Importance of Toeplitz operators?
Toeplitz operators are very useful for proving index theorems in the framework of non-commutative geometry. Let us look at an example.
Identify $ \mathbb{S}^{1} $ as $ \mathbb{R}/\mathbb{Z} $, and let $ {L^{2}}(\mathbb{S}^{1}) $ denote the Hilbert space of square-integrable functions on $ \mathbb{S}^{1} $. Consider the orthonormal basis $ \left\{ e^{i(2n \pi \bullet)} ~ \Big| ~ n \in \mathbb{Z} \right\} $ of $ {L^{2}}(\mathbb{S}^{1}) $, which consists of eigenfunctions of the differential operator $ D \stackrel{\text{def}}{=} \dfrac{1}{i} \dfrac{d}{dx} $ on $ \mathbb{S}^{1} $. Let $ \mathcal{H} $ be the closed subspace of $ {L^{2}}(\mathbb{S}^{1}) $ that is generated by the eigenfunctions of $ D $ corresponding to non-negative eigenvalues. The space $ \mathcal{H} $ is called the Hardy space of $ \mathbb{S}^{1} $. Let $ P $ denote the orthogonal projection of $ {L^{2}}(\mathbb{S}^{1}) $ onto $ \mathcal{H} $.
For each continuous function $ f: \mathbb{S}^{1} \to \mathbb{C} $, define the Toeplitz operator with symbol $ f $, denoted by $ T_{f} $, to be the compression $ P M_{f} P $ of the operator of pointwise multiplication by $ f $. If $ f $ and $ g $ are continuous functions on $ \mathbb{S}^{1} $, then it is a basic fact that $ T_{f} T_{g} - T_{fg} $ is a compact operator on $ \mathcal{H} $. It now follows from Atkinson's Theorem that if $ f $ vanishes nowhere (so $ \dfrac{1}{f} $ is well-defined), then $ T_{f} $ is a Fredholm operator.
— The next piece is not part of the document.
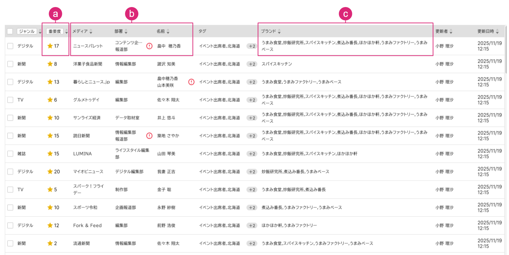Click the 名前 column header
Screen dimensions: 509x255
click(x=161, y=31)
This implies that the Fredholm index $ \text{Index}(T_{f}) $ is well-defined.
The foregoing discussion serves as a build-up to the following theorem, which can be viewed as the simplest case of the Atiyah-Singer Index Theorem applied to odd-dimensional manifolds.
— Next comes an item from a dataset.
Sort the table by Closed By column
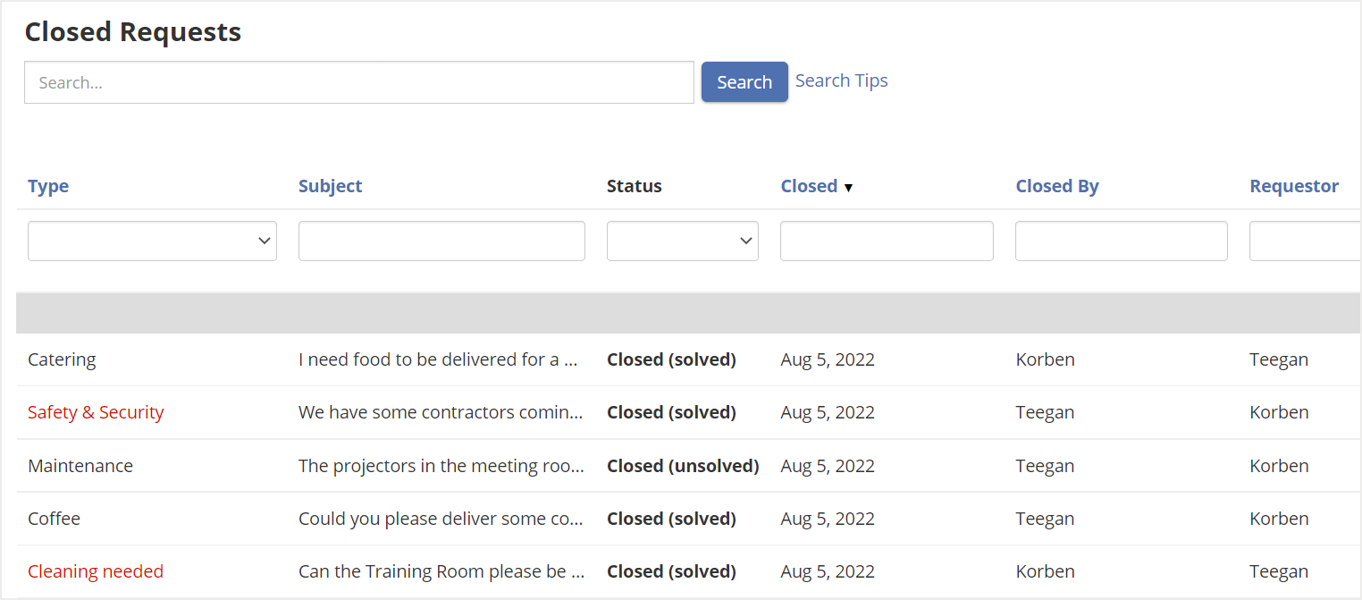 click(1057, 186)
Baby Index Theorem Let $ f: \mathbb{S}^{1} \to \mathbb{C} \setminus \{ 0 \} $ be a continuous function. Then $$ - \text{Index}(T_{f}) = \deg(f), $$ where $ \deg(f) $ denotes the degree of $ f $.
In this theorem, just like in the Atiyah-Singer Index Theorem, we see a relationship between two types of invariants: an analytic invariant and a topological one. The Fredholm index $ \text{Index}(T_{f}) $ is an analytic invariant that is constructed from a differential operator, and $ \deg(f) $ is clearly a topological invariant. Invariants are very useful tools in topology and geometry, and we see here that Toeplitz operators offer us a way to construct analytic invariants.
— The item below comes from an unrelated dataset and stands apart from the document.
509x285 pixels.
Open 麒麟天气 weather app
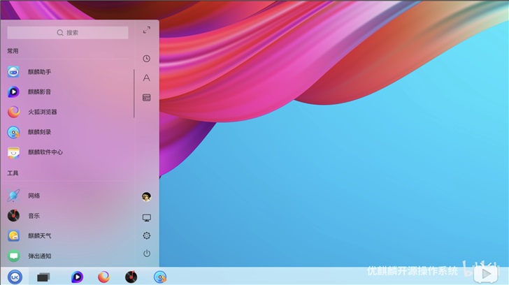(x=38, y=236)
The development of the Atiyah-Singer Index Theorem from the viewpoint of non-commutative geometry is made possible by the study of Toeplitz operators. For example, in non-commutative geometry, one is usually interested in developing differential geometry on the leaf space of a foliated manifold $ (M,\mathcal{F}) $; one can formulate foliation index theorems for differential operators on a foliated manifold with the help of Toeplitz operators. There is an important result, by Douglas, Hurder and Kaminker, that uses Toeplitz operators to formulate an index theorem for the manifold $ (\mathbb{R} \times (\mathbb{R}/\mathbb{Z}))/\mathbb{Z} $ with the Kronecker foliation. The details are quite overwhelming, so I shall have to content myself with providing a few references below.
References
Connes, A. Non-commutative Differential Geometry, Parts I and II, IHÉS Publ. Math., 62 (1985), pp. 257-360.
Douglas, R.G; Hurder, S; Kaminker, J. The Longitudinal Cocycle and the Index of Toeplitz Operators, Journal of Functional Analysis, 101 (1991), pp. 120-144.